Indian regulators and the Centre had been maintaining a vigil on crypto-currencies and had been cautioning users from time to time. In 2013 and again in 2017, RBI issued a statement warning against using crypto-currencies. But it was the Centre which took the first step in dousing the buoyancy in these assets by stating in the Budget of 2018 that bitcoin is not a legal tender in India; thus ruling out the possibility of these currencies becoming alternative mediums of exchange. The Securities and Exchange Board of India seems to have desisted from passing any stricture against crypto-currencies as it viewed these as falling under the purview of RBI. This silence emboldened those trading in bitcoins and other crypto-currencies in various unregulated exchanges across the country. It was presumed that there was no harm in investing in these assets that promised inordinate returns. Therefore exchanges facilitating trading in crypto-currencies thrived up to the first quarter of 2018 and unfortunately, most of the naïve first-time investors would have bought these assets towards the end of 2017 or early part of this year, at peak valuations. The RBI’s move this April, to prohibit all entities regulated by it from servicing individuals or businesses that dealt in or settled in crypto-currencies, brought trading in crypto-currencies to an end.

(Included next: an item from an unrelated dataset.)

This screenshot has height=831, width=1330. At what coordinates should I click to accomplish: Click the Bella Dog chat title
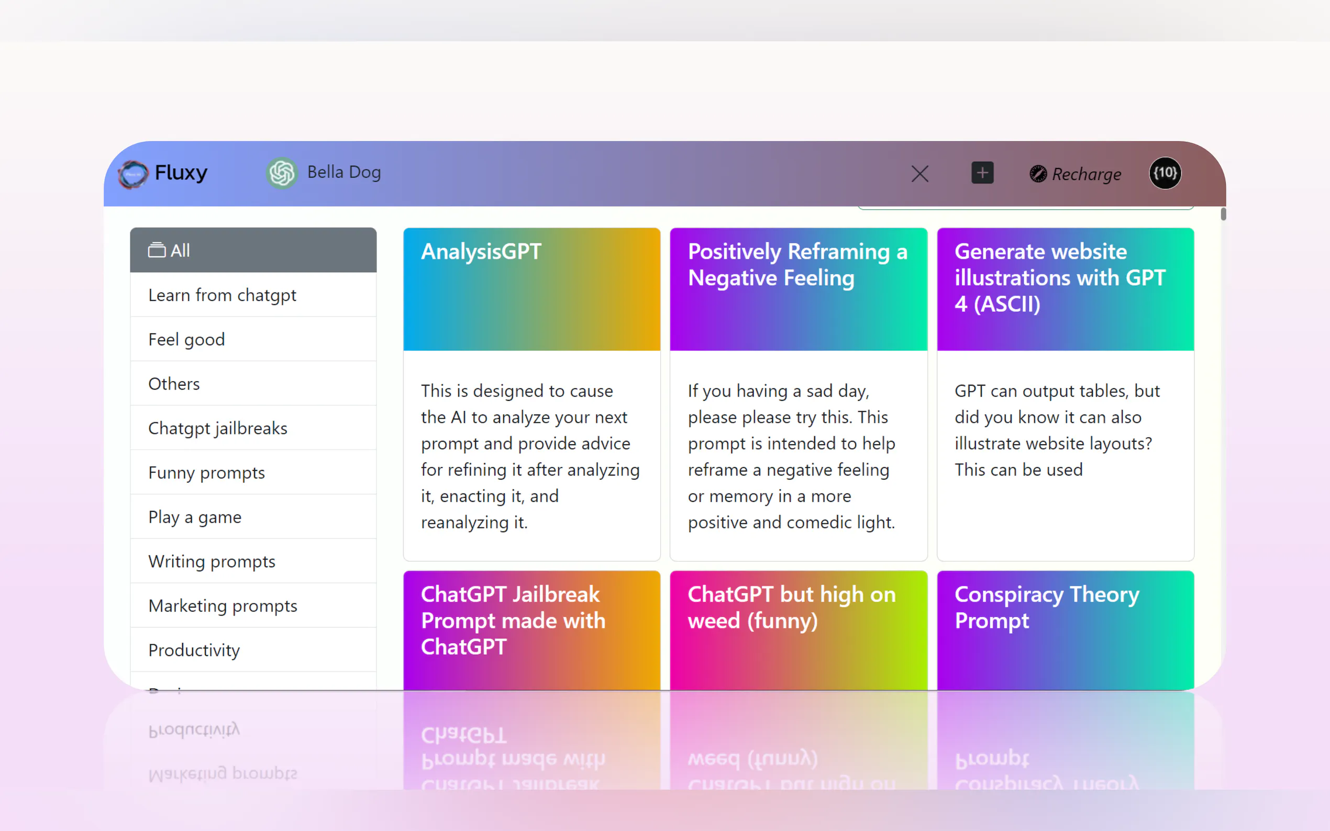pyautogui.click(x=344, y=173)
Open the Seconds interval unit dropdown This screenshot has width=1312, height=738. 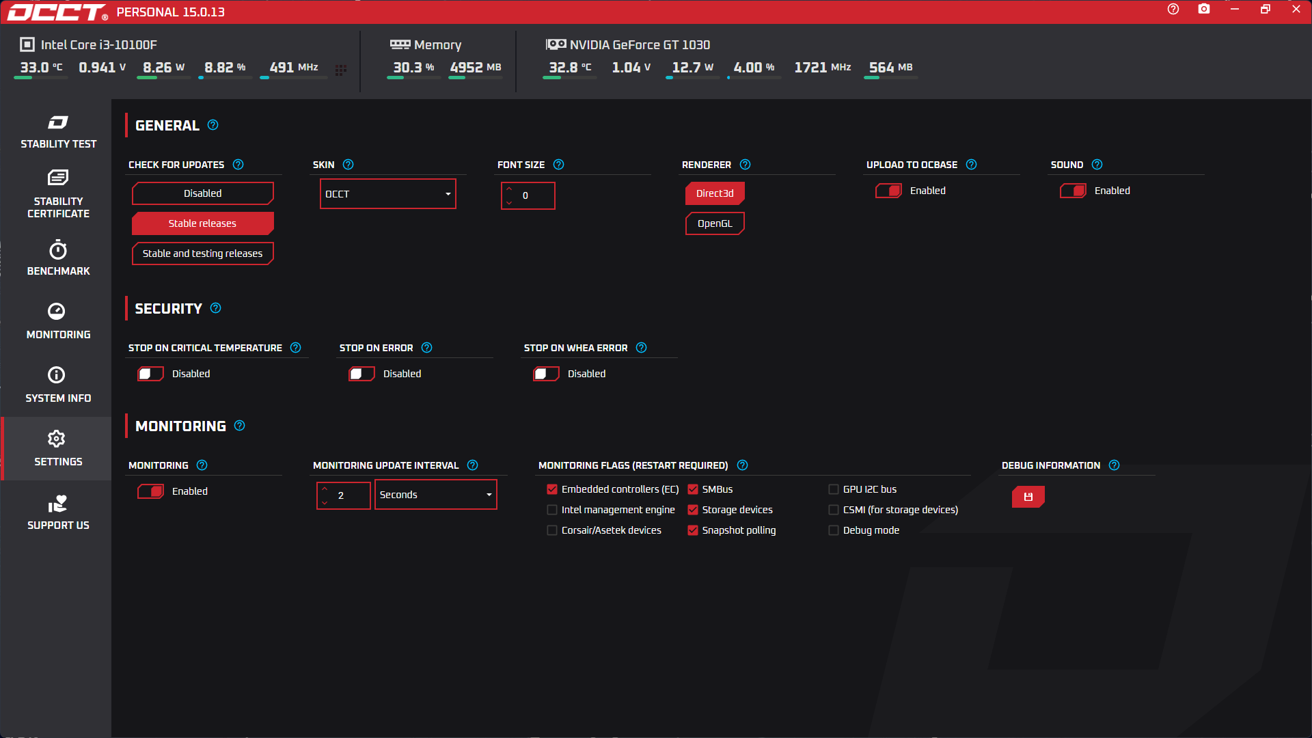(435, 495)
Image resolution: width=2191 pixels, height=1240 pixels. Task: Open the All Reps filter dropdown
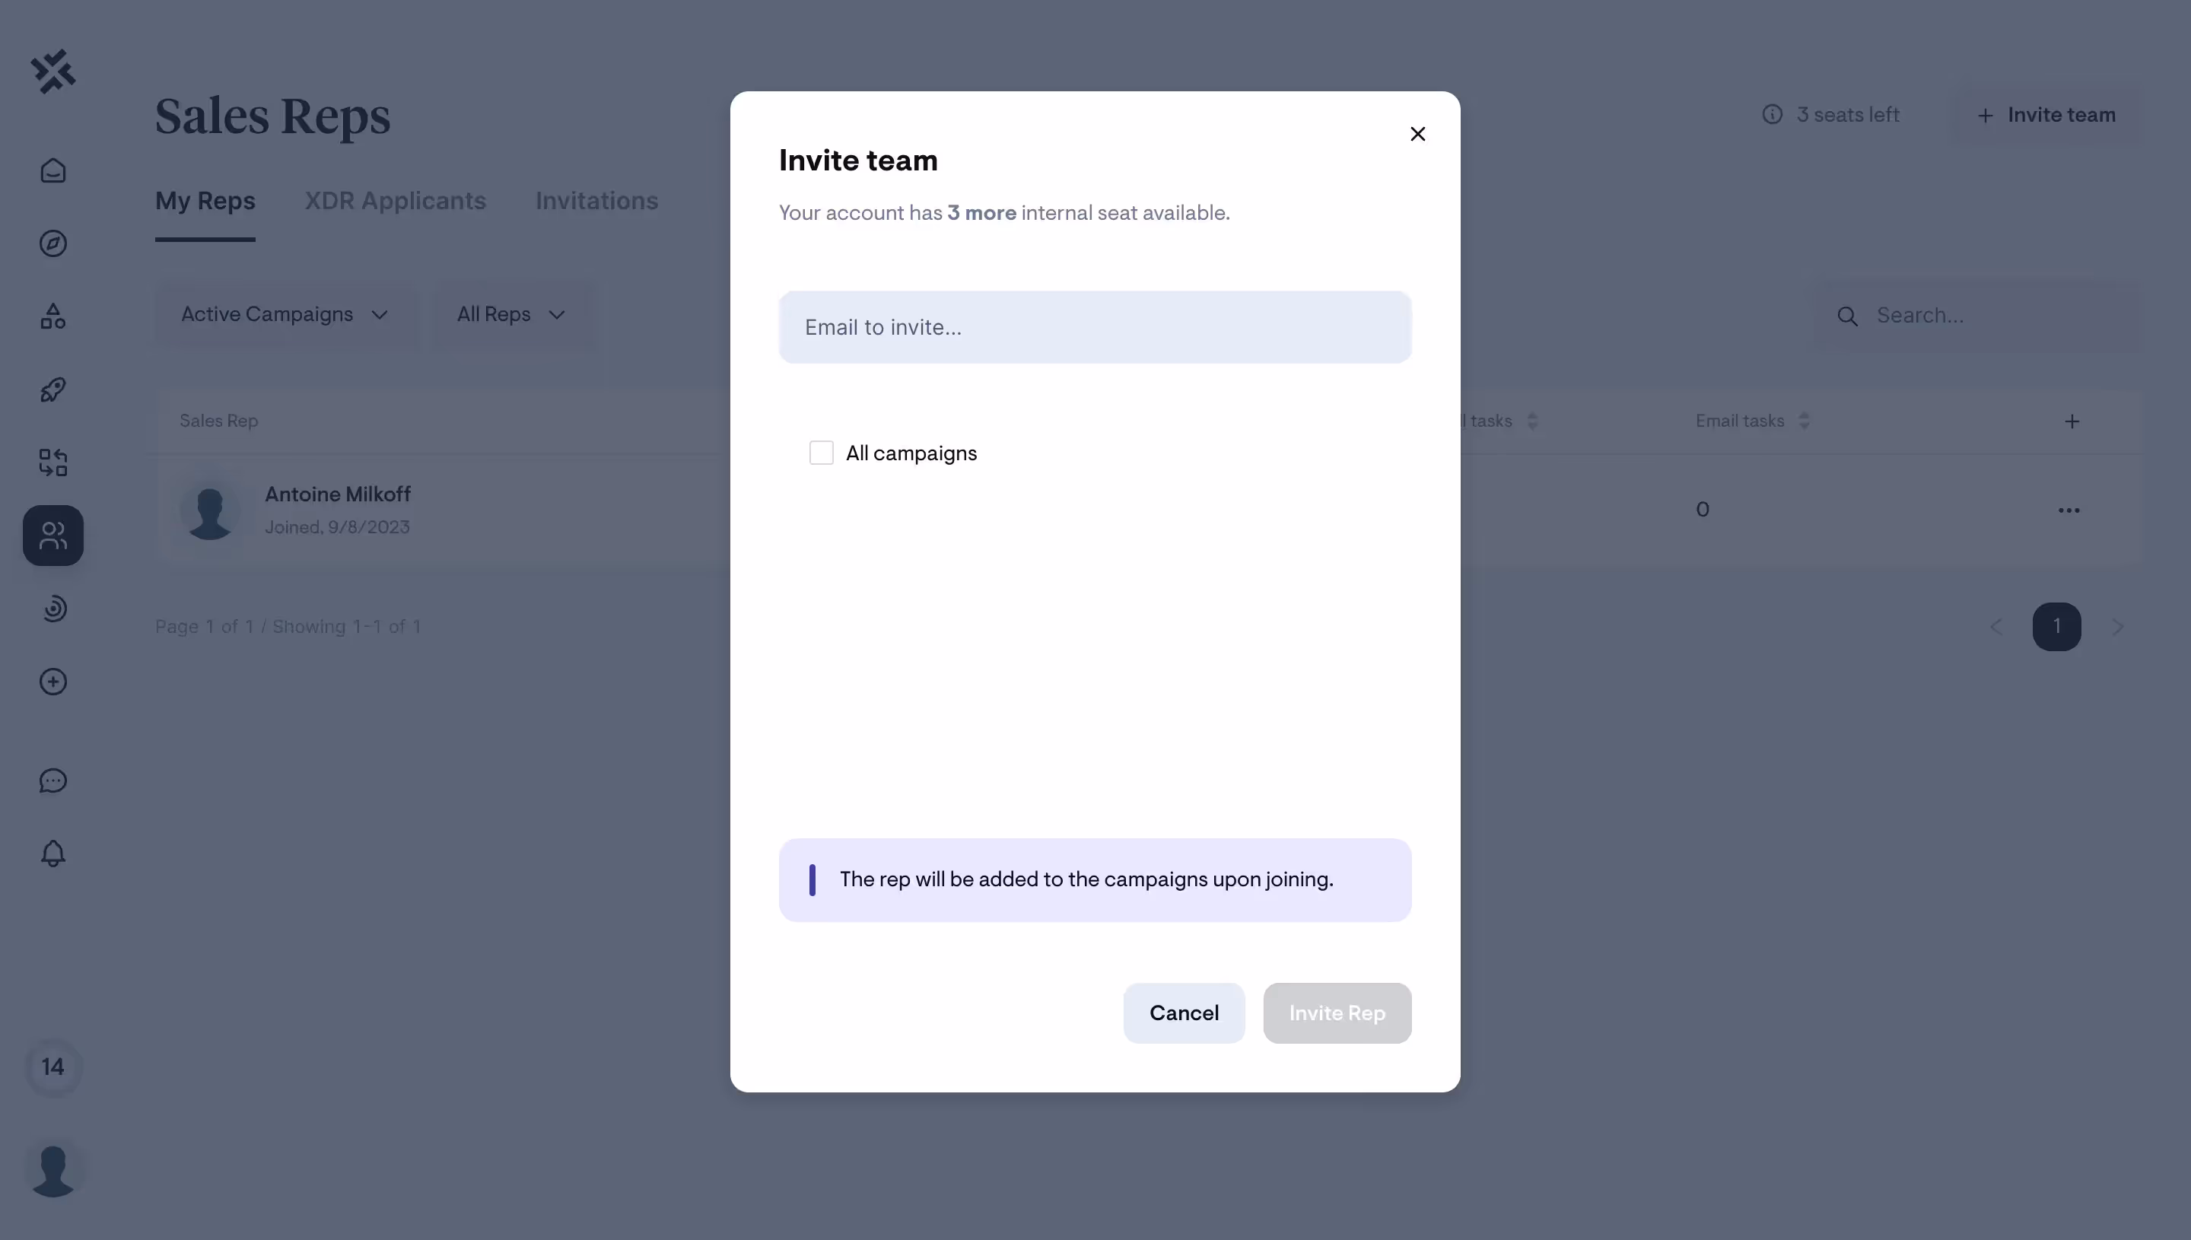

Even though the ban was brought about in a roundabout manner, it was timely. The crash in crypto-currency prices in recent weeks makes it clear that they are highly unsuitable as an asset class for retail investors. SEBI needs to spell out its stance on these crypto assets in order to prevent a recurrence of such episodes. That said, crypto-currencies are not completely useless . But these currencies can be effective as a medium of exchange only if they are well regulated. The RBI move to constitute a committee to explore the feasibility of rupee-backed digital currency therefore appears to be a good idea. Higher adoption of the blockchain technology also needs to be encouraged.